In the autumn, the private equity giant took control of Virgin Australia following a financial restructuring, while it is also a shareholder in Virgin Voyages, Sir Richard’s delayed ocean cruises venture.
Insiders said the Dreamliners sale-and-leaseback would generate additional liquidity for Virgin Atlantic, which has been encouraged by the performance of its cargo operations during the pandemic, and by customer demand during a recent Black Friday sale.
A number of airlines, including easyJet, have attempted to alleviate balance sheet crises by selling aircraft with their fleets virtually grounded for much of this year.
The discovery of a COVID-19 vaccine has given the aviation industry fresh hope that a return to normality will arrive within a couple of years, although many industry executives have predicted that pre-coronavirus levels of demand may not be seen again until 2024.
Sources said the proceeds from the sale-and-leaseback would also be used to pay down some of the debt taken on by Virgin Atlantic as part of its solvent recapitalisation.

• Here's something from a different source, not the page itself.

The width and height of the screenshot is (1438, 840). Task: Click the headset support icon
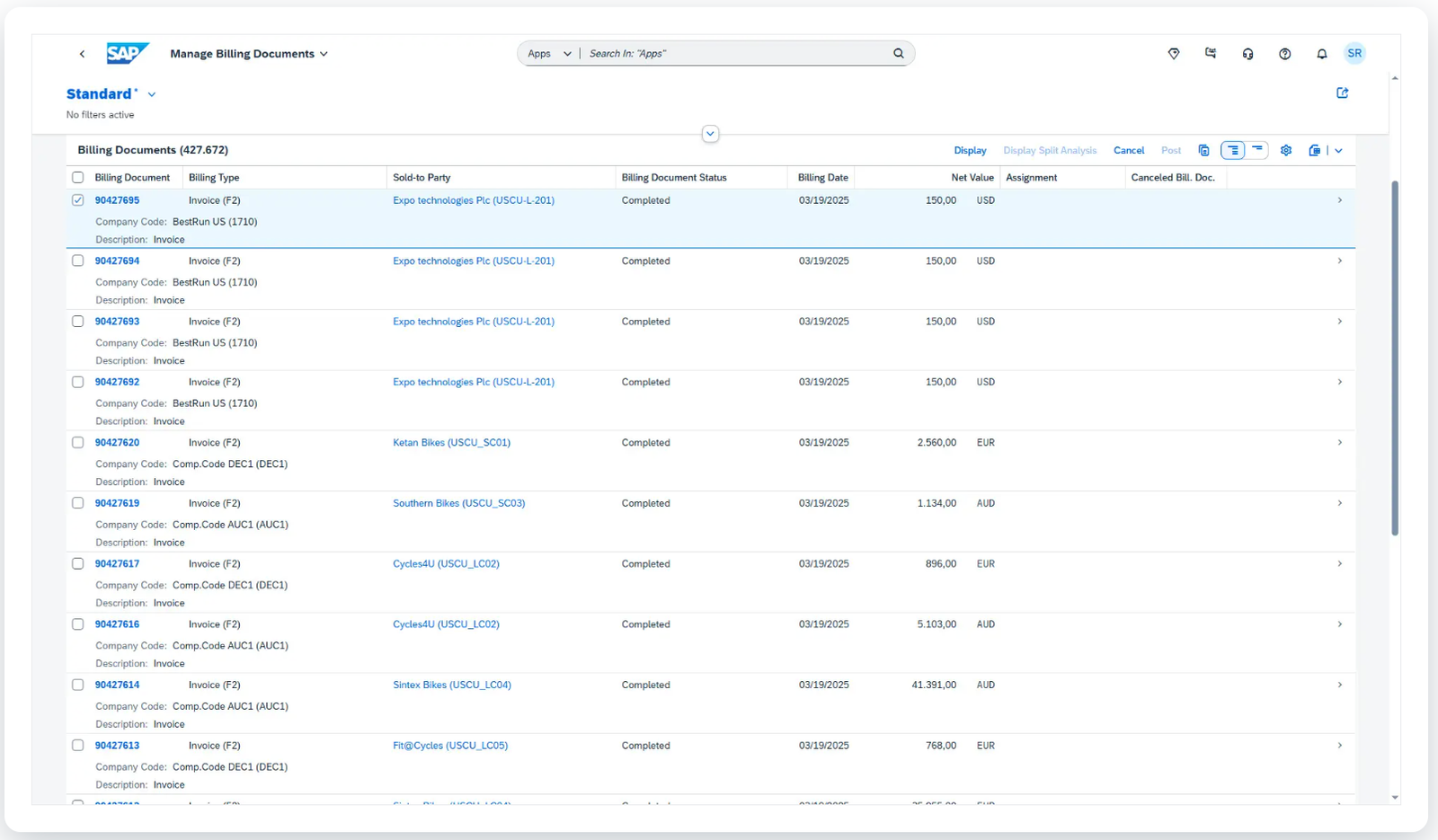click(1247, 54)
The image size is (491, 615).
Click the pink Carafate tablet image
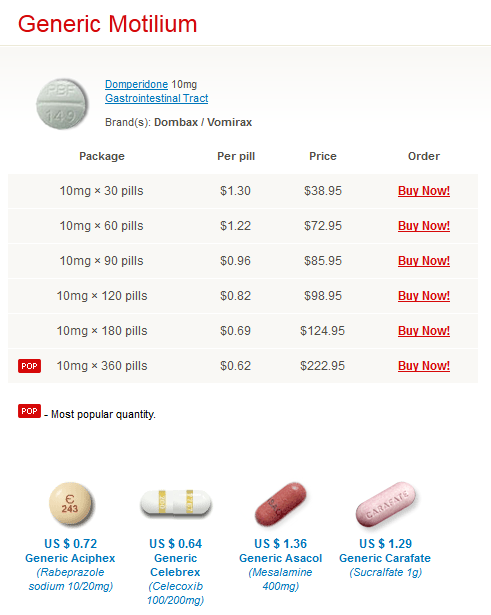coord(386,505)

Under that deal, Davidson Kempner Capital Management, a US hedge fund, lent £170m to the company – a chunk of which will now be repaid.
In a statement, a Virgin Atlantic spokesperson said: “On 4 September, Virgin Atlantic completed the privately funded, solvent recapitalisation of the airline to ensure that we continue to provide essential connectivity and competition to customers in the UK and beyond.

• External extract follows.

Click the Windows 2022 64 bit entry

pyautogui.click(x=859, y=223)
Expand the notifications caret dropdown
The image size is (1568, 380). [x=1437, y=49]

“We continue to explore financing opportunities to strengthen our balance sheet, as already provided for in the recapitalisation.
“This financing opportunity, regarding two of our 787s, allows us to pay down debt and improve our cash position going into 2021.

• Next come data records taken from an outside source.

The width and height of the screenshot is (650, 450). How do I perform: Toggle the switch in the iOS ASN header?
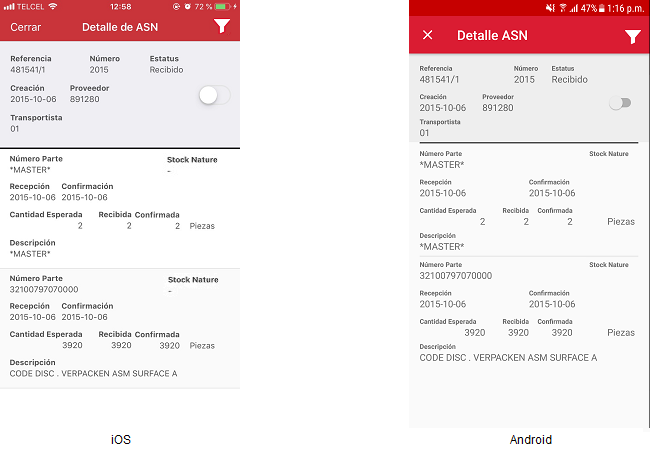[214, 95]
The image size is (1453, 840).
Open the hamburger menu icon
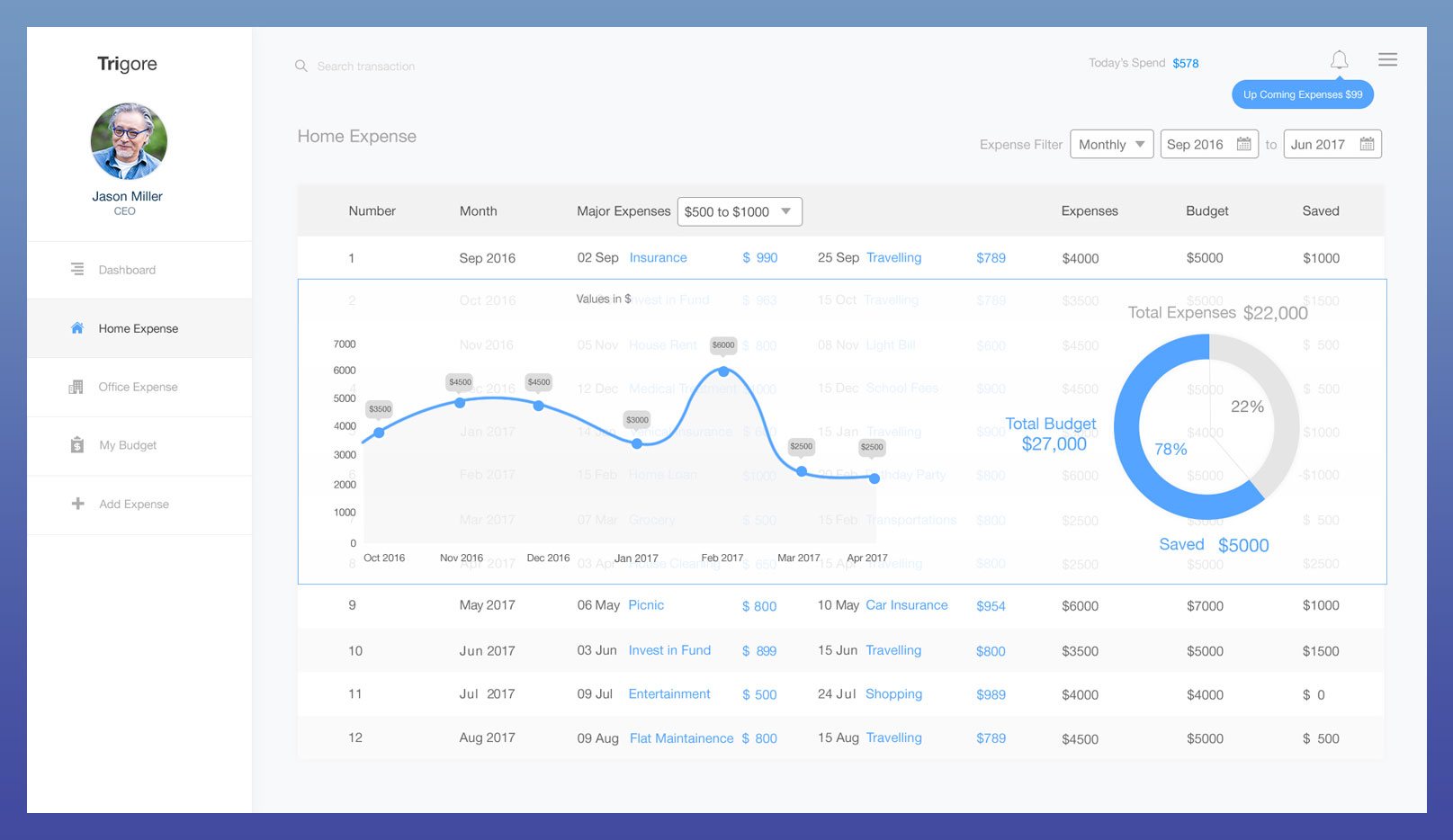[1387, 59]
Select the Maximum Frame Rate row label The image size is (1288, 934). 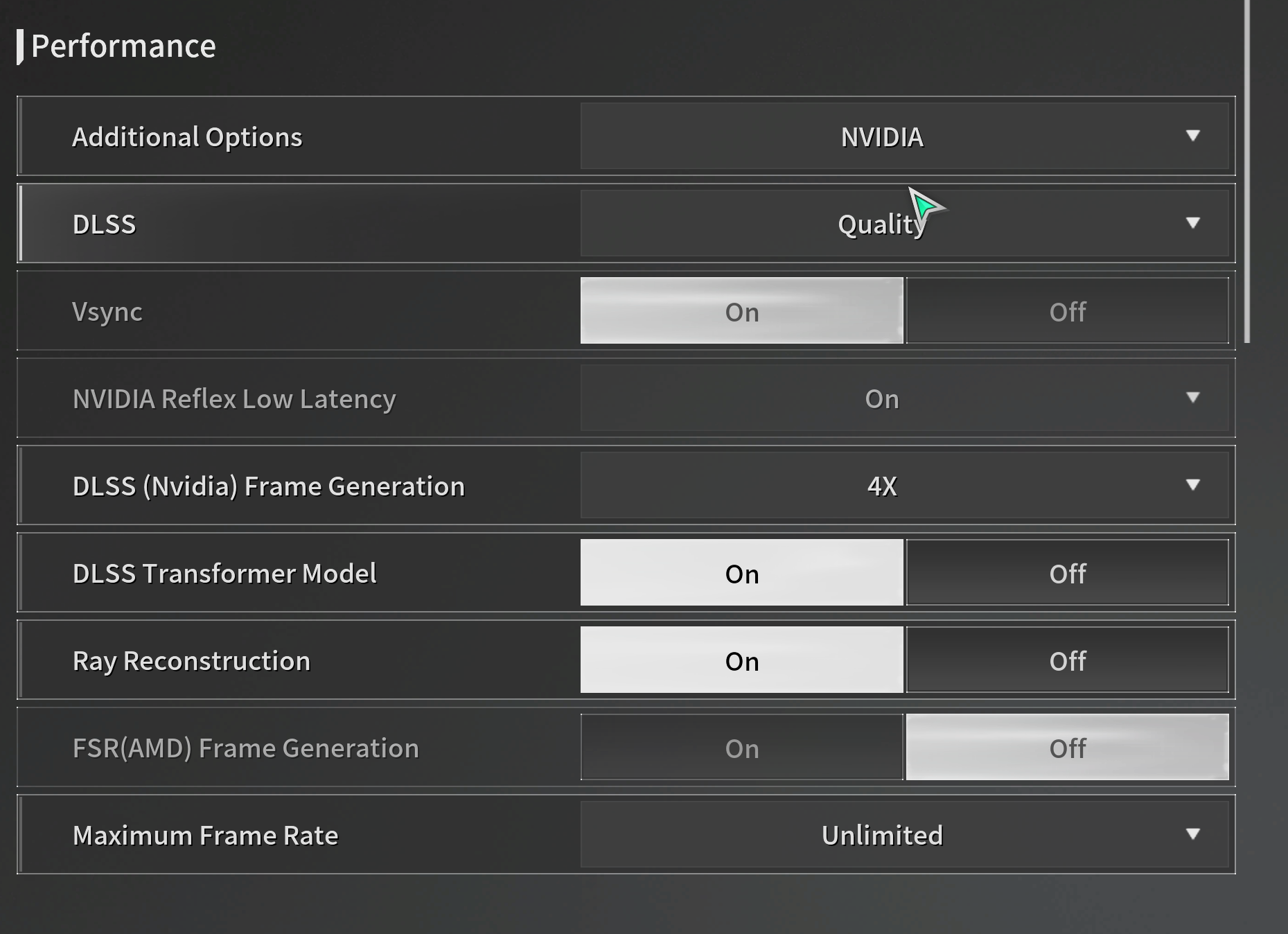(x=205, y=836)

“Passenger and cargo flying continued throughout November and following our Black Friday sale, we have seen encouraging demand for travel at Christmas, Easter and Summer next year.
“We are confident that Virgin Atlantic will emerge from the COVID-19 crisis a sustainably profitable airline, with a healthy balance sheet.”
Sir Richard’s airline has cut close to half its workforce since the start of the pandemic, with more than 3000 jobs being axed in the early stages of the crisis and a further 1,150 jobs in September.
Aviation executives have bemoaned the lack of government support for the industry, both financially and in the form of a rapid-testing regime to restore confidence in international air travel.
In total, Virgin Atlantic’s rescue deal was worth £1.2bn, with Sir Richard’s Virgin Group injecting £200m, as well as £400m of shareholder deferrals and waivers.
Other creditors have agreed to defer £450m owed to them, while credit card acquirers including Lloyds Cardnet and American Express reduced the sums they typically seek as collateral.
Sir Richard has retained majority ownership of Virgin Atlantic, with Delta Air Lines holding the remaining stake.
In an attempt to bolster customer demand, Virgin Atlantic has begun offering free insurance to customers for flights operating until the end of March 2021, protecting them against the risk that they become ill with COVID-19.